Re: PS

Rob Hartill (robh@imdb.com)
Mon, 15 Jul 1996 18:06:43 -0600 (MDT)


>>How about this instead: Instead of trying to make a HTTP protocal change -
>>simply ask all robots to identify themselves as a robot via a (robot) in
>>the User-Agent header?
>
>Great idea, but again is begs the question, "What qualifies as a robot?" For
>example, does WebCompass (which retrieves two levels deep to summarize
>findings) count as a robot? What about other types of "user agent"
>interaction?
>
>Getting everyone to agree to put (robot) in their User-Agent will pretty
>much require (again) an active definition of what should and shouldn't. In
>my opinion, this is even less a cut-and-dried issue than "Should it adhere
>to the robot exclusion standard?"

Anything that's not directly human controlled and that has not been given
permission to visit the site unregulated.

Both requirements are there to protect sites that have made an adequate
attempt to guide automated systems around their system.

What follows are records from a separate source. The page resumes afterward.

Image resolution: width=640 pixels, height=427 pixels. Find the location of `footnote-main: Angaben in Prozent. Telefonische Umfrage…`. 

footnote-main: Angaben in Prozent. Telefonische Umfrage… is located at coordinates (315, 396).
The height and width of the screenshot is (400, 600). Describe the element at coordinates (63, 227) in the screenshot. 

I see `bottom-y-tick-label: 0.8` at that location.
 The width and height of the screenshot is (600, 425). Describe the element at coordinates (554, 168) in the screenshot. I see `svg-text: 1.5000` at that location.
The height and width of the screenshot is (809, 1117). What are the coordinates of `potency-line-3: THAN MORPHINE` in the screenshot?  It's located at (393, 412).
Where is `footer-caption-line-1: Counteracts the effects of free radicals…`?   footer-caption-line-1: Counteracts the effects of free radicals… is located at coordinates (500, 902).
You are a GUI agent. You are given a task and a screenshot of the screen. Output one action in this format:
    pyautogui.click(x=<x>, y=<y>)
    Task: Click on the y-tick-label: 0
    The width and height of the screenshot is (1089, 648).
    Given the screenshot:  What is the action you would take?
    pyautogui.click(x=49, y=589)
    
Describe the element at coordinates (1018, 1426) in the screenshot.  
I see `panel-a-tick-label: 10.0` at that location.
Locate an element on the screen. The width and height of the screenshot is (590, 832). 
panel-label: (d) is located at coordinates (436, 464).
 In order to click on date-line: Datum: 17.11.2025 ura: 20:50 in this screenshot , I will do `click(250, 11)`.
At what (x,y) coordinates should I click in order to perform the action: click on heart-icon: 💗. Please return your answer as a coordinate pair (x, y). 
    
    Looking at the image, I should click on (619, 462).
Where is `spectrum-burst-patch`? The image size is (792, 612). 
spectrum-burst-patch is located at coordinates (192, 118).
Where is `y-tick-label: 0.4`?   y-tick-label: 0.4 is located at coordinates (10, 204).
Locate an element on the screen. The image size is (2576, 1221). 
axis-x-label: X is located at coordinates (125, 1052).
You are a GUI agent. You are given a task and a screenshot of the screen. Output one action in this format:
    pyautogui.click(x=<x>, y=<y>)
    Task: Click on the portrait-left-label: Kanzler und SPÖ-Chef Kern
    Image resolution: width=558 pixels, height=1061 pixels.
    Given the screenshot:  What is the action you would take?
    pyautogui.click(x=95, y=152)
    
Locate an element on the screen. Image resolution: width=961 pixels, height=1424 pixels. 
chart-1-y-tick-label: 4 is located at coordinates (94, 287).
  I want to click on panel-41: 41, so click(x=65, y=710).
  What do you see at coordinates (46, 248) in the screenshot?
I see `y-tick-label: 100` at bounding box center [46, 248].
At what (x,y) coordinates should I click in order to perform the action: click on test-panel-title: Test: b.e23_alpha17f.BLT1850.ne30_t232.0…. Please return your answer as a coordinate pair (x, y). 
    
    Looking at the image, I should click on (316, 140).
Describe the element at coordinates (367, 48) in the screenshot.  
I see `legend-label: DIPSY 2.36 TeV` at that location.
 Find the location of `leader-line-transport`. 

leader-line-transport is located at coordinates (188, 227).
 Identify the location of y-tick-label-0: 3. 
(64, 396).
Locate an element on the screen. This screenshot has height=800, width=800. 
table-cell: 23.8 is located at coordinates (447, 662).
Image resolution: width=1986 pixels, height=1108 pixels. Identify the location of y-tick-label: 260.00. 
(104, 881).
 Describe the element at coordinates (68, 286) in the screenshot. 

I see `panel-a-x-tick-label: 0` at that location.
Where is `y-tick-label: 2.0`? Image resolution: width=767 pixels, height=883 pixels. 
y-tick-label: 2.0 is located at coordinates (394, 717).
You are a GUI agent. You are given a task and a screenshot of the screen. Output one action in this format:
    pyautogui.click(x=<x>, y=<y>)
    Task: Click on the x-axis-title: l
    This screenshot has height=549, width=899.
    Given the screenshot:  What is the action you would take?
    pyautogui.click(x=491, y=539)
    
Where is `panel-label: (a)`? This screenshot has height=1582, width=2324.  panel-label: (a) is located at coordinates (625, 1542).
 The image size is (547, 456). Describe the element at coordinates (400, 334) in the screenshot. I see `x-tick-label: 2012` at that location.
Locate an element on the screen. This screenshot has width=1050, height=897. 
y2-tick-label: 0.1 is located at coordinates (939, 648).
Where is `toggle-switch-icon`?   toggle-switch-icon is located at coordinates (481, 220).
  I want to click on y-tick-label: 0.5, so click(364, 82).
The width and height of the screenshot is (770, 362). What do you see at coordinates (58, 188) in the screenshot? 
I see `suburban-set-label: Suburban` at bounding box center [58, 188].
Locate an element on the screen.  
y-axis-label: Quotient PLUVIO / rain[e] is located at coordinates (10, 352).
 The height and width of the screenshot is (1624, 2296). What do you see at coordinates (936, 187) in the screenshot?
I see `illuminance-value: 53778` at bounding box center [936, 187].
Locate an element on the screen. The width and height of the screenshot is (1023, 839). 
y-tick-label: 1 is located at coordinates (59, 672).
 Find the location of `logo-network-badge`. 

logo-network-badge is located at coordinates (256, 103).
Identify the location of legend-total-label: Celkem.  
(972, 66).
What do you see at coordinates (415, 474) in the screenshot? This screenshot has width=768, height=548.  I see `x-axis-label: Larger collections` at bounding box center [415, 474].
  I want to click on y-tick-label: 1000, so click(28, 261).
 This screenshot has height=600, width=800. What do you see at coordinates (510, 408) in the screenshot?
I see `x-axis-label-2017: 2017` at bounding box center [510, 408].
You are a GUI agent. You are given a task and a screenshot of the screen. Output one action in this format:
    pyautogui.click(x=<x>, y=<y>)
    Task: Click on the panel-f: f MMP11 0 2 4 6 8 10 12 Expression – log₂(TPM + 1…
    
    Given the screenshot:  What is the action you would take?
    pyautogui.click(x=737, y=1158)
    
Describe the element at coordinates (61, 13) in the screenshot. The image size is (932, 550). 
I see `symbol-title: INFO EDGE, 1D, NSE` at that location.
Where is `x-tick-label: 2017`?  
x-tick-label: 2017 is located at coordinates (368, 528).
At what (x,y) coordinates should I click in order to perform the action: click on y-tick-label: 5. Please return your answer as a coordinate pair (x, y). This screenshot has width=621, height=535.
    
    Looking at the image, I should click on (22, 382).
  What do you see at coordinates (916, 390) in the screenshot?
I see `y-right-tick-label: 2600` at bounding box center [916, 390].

I'm not sure how Netscape's "what's new" bookmarks checker fits into this
but I'd like it to show some sense if it needs to visit a site multiple
times. Rapid fire requests to the same server should be avoided even if
there's a human present.

-- 
Rob Hartill (robh@imdb.com)
The Internet Movie Database (IMDb)  http://www.imdb.com/
           ...more movie info than you can poke a stick at.